En esta su primera charla sobre el tema (porque habrá otras más y todas, como la aquí citada, podrán verse por Youtube, en el canal de El Colegio Nacional) la doctora Company nos ha ilustrado sobre muchas cuestiones que vale la pena tener presentes al momento de mentar madres o pendejear al prójimo: “si yo quiero insultar a alguien, tengo que echar mano de los insultos que sé, que he mamado, que he aprendido en mi cultura y no inventarme un insulto y decirle ‘saco parado’: eso ni es pertinente, ni relevante…”
No creo que insultar pueda ser un arte –como creía Shopenhauer–, pero hay que reconocer que algunos lo han llevado a ciertos niveles de ingenio y hasta talento que resultan envidiables a la hora de un pleito. En lo que sí hay que hacer caso del filósofo Alemán es que “cuando se advierte que el adversario es superior y que uno no conseguirá llevar razón, personalícese, séase ofensivo, grosero. El personalizar consiste en que uno se aparta del objeto de la discusión (porque es una partida perdida) y ataca de algún modo al contendiente y a su persona”. Todos lo hemos hecho alguna vez.

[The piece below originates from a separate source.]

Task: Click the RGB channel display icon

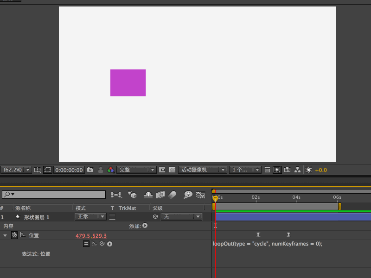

Ya entrados en la esfera de los insultos también hay que considerar las características lingüísticas que tiene decir una que otra chingadera: “Por lo tanto –dice Company– al ser el insulto un acto de habla directivo e intersubjetivo, porque tiene como propósito que el otro o la otra se enoje, tiene el efecto perlocutivo de ofender al otro y que el otro se enoje, lingüísticamente no existe el ‘se me fue’, se me escapó, lo dije ‘sin querer queriendo’; eso no existe lingüísticamente, si lo dije es porque había una intención consciente o inconsciente de que el otro se enojara. No hay marcha atrás con los insultos, aunque se suelen reparar con remedios extralingüísticos, o sea, vean en los estadios cuando gritamos ‘puto’ o ‘culero’. No hay perdón, sino multa o cierre del estadio, y así ha sido desde que la lengua española se puede llamar lengua española”.

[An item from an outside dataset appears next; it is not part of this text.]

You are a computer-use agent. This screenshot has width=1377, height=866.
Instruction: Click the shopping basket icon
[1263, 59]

Por otro lado, lo que hace al insulto un tema decididamente apasionante es que se trata siempre de poner el hígado por encima de la razón, y ello por supuesto hace que en sí mismo no tenga un significado referencial, como nos hace notar la doctora Company define, puesto que no se trata de ser exactos ni rigurosos a la hora de hablar mal de alguien, sino precisamente de insultarlo: “Si digo: ‘hijo de puta’ no es un asunto de parentesco, ni el hijo es hijo de nadie ni la señora tiene oficio de prostituta; si digo ‘puto’, no estoy diciendo nada con respecto de las preferencias sexuales de esa persona, y puedo decirle a alguien ‘pendejo’, y a lo mejor el fulano es brillantísimo, pero en ese momento comunicativo, a mí me parece ‘un pendejo’”.
Como puede verse, hay mucha sabiduría alrededor de los insultos. Desde los groseros versos de Quevedo dedicados a Góngora hasta los eruditos y divertidos diccionarios sobre el tema, pasando por las amenas e imperdibles charlas de la doctora Company.